See the small rectangles on the wall? These were actually openings into the wall. Inside each opening was a shoe, or a pair of shoes. The artist learned that female victims of violence in Colombia were often identified by their shoes. These were actual shoes from Colombian women. Stretched over each opening, and sutured in place is a covering of translucent animal skin. Haunting and beautiful.

After the heaviness and sorrow of Salcedo's work, I really appreciated a small but joyful collection of Alexander Calder works.

Isn't the lightness and grace of this mobile lovely?

In the afternoon we went to the incredible Field Museum and saw the old elephants....


Sue, the tyrranasaurus...


And a wonderful exhibit about Vikings. We saw many wonderful Viking objects, and most of my photos were shaky, but I do have these:


And scissors! Did you know that real Vikings never wore helmets with horns on them? Now you do, and so do I.

And with that we could do no more. So much more that could have been seen or done in Chicago, but we tried to focus on what we had not seen before. I know. It is almost sinful to leave without a trip to the Art Institute, but I have been there before and I hope I will go again. My feet and back could not have held up.

Back on the road. Yesterday Ohio, today that little knob of West Virginia that pokes up between Ohio and Pennsylvania, then into Pennsylvania.

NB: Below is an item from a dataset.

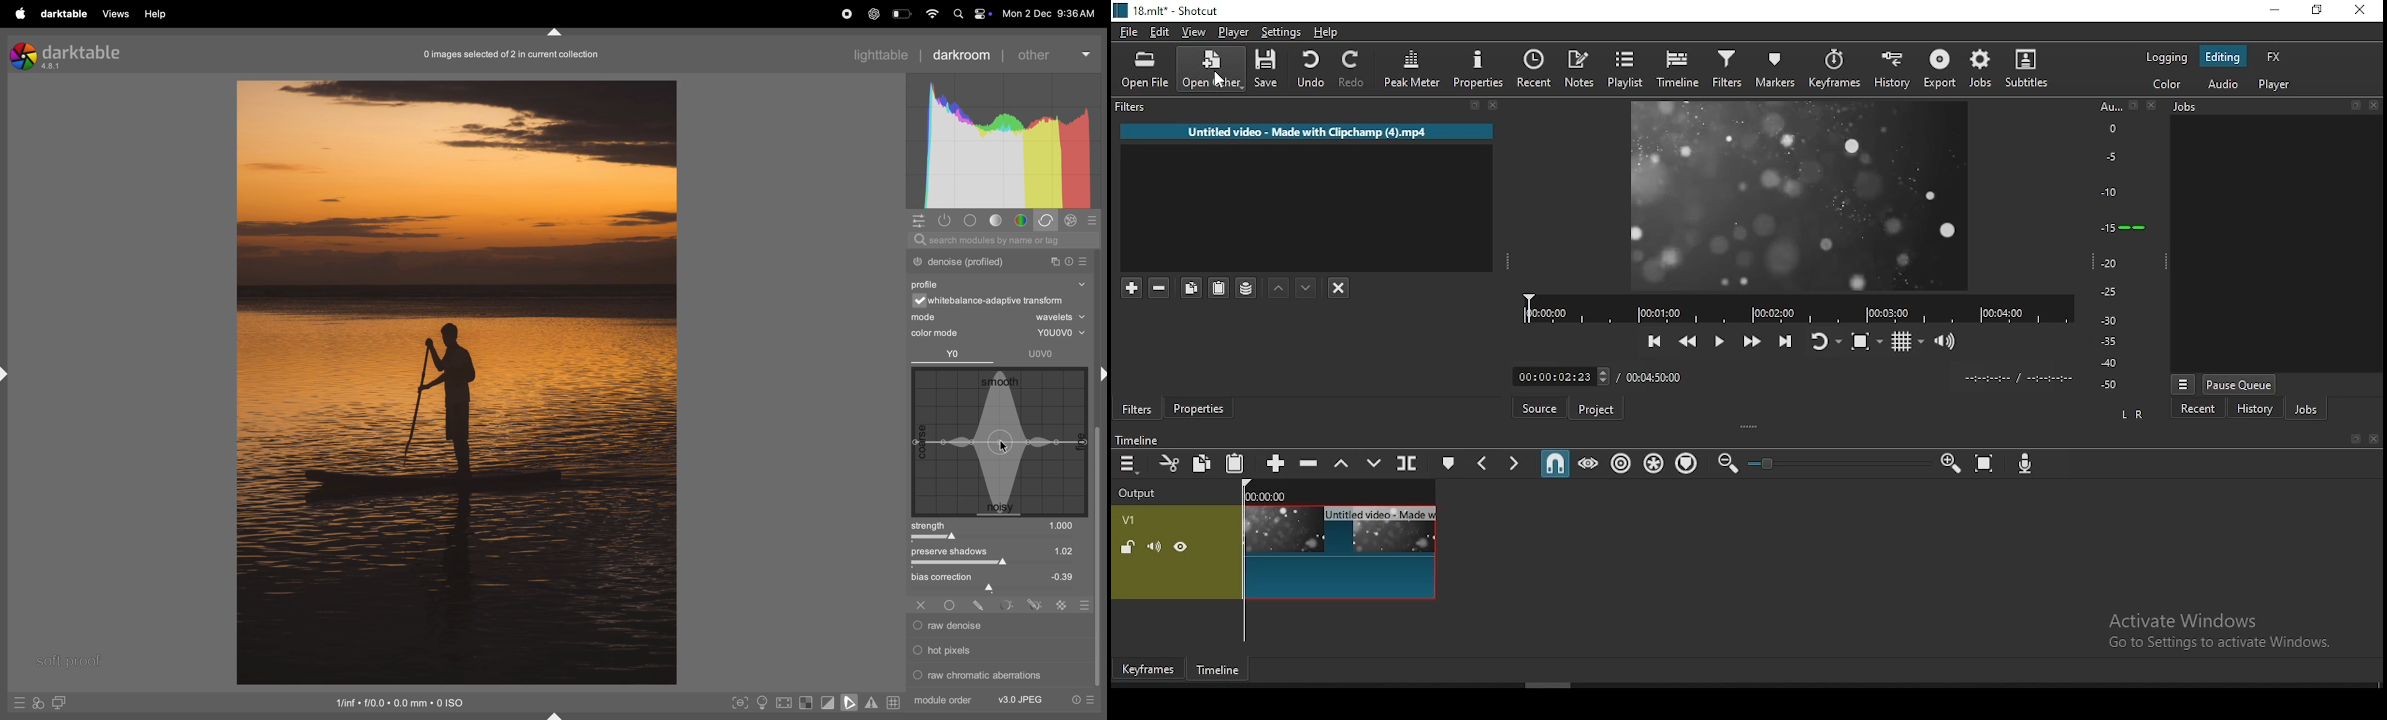  I want to click on subtitle, so click(2029, 69).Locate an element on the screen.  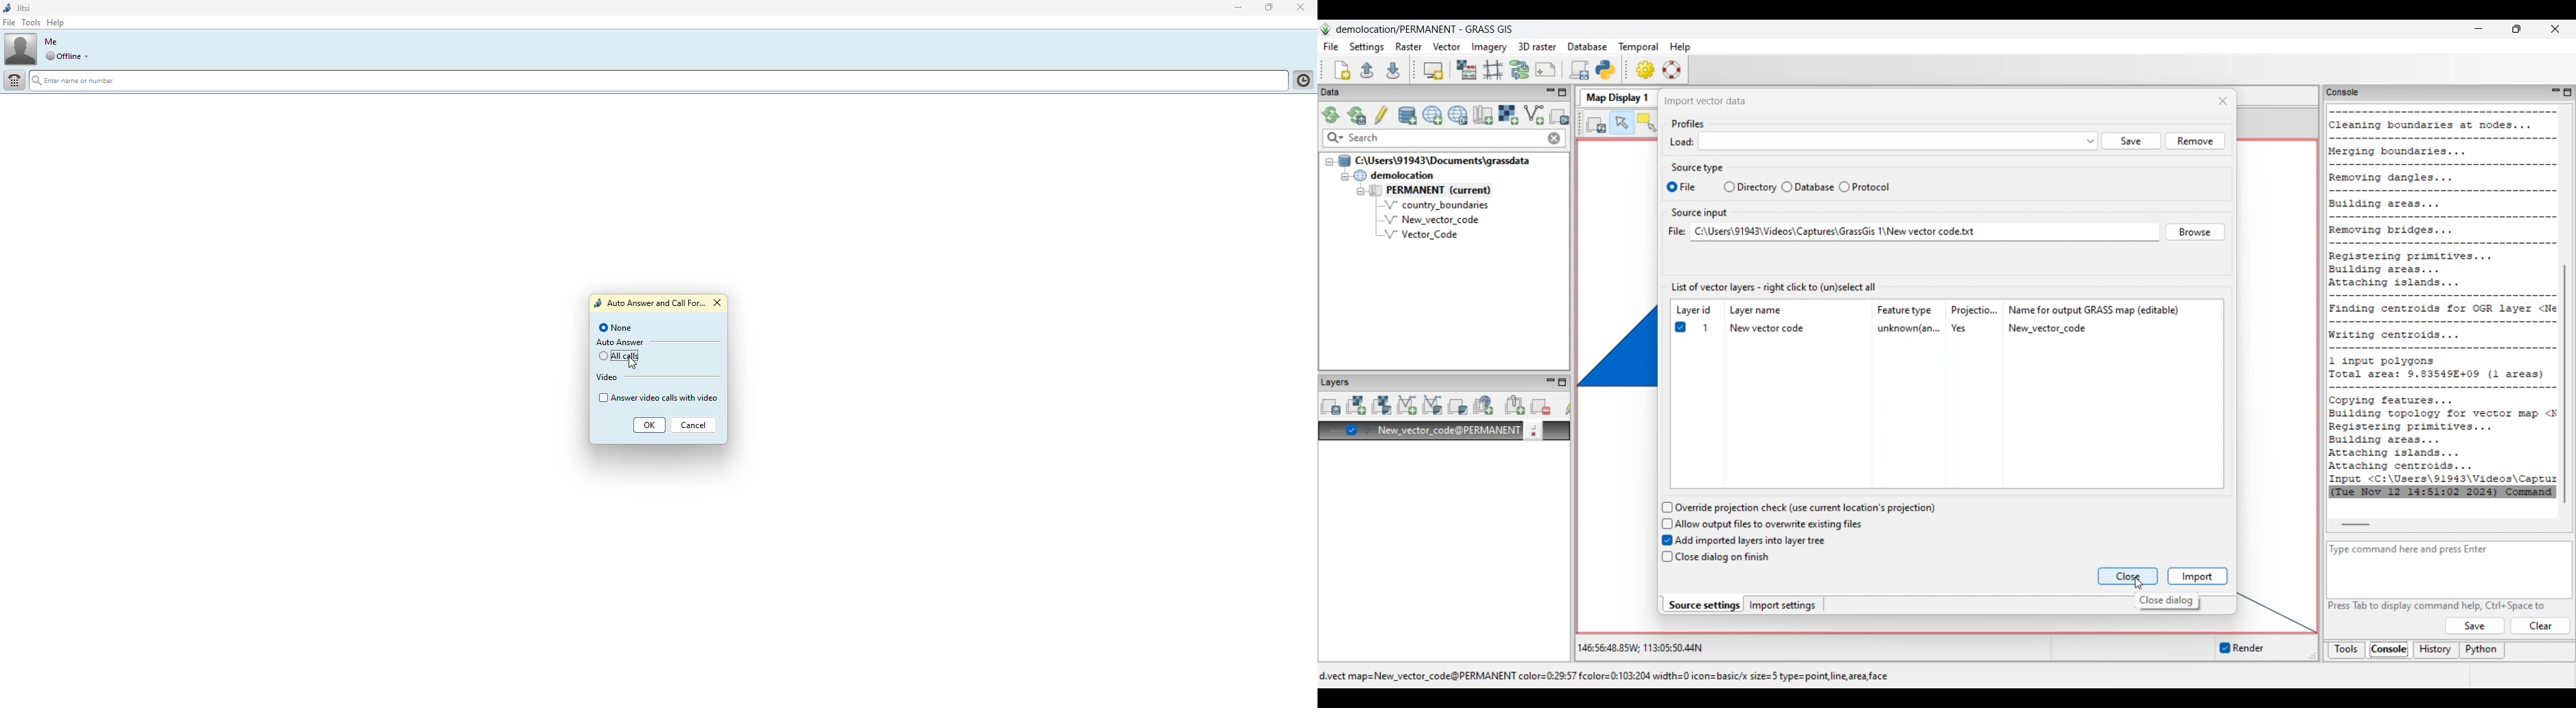
profile is located at coordinates (21, 48).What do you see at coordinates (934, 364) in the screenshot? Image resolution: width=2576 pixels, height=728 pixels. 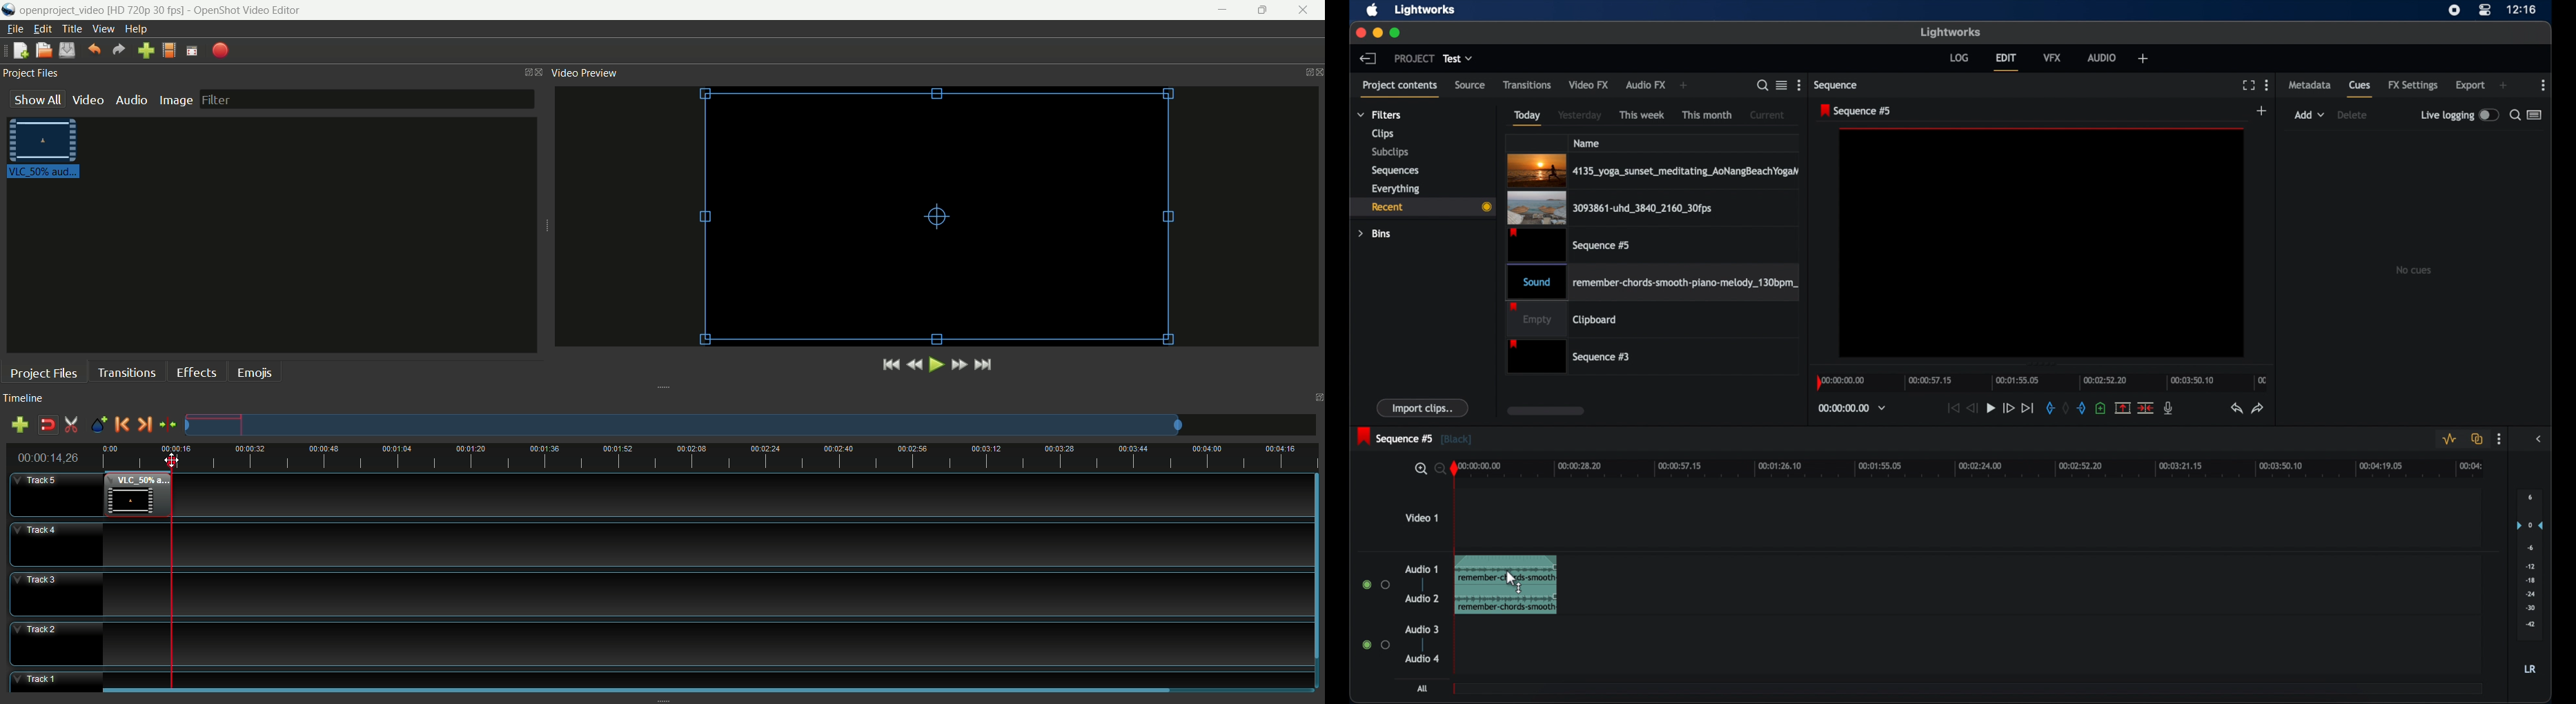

We stopped in Wheeling, WV for lunch and poked around there for a bit. It is a really old town. The last battle of the Revolutionary War was fought in Wheeling.


This suspension bridge was built in 1847, and at the time it was built was the largest suspension bridge in the world. It is still in use. I drove across it today, twice.

We left the freeway and took back roads through farmland, once we got to Pennsylvania. Beautiful and peaceful.

Tomorrow we will see our friends in Delaware. I can hardly wait!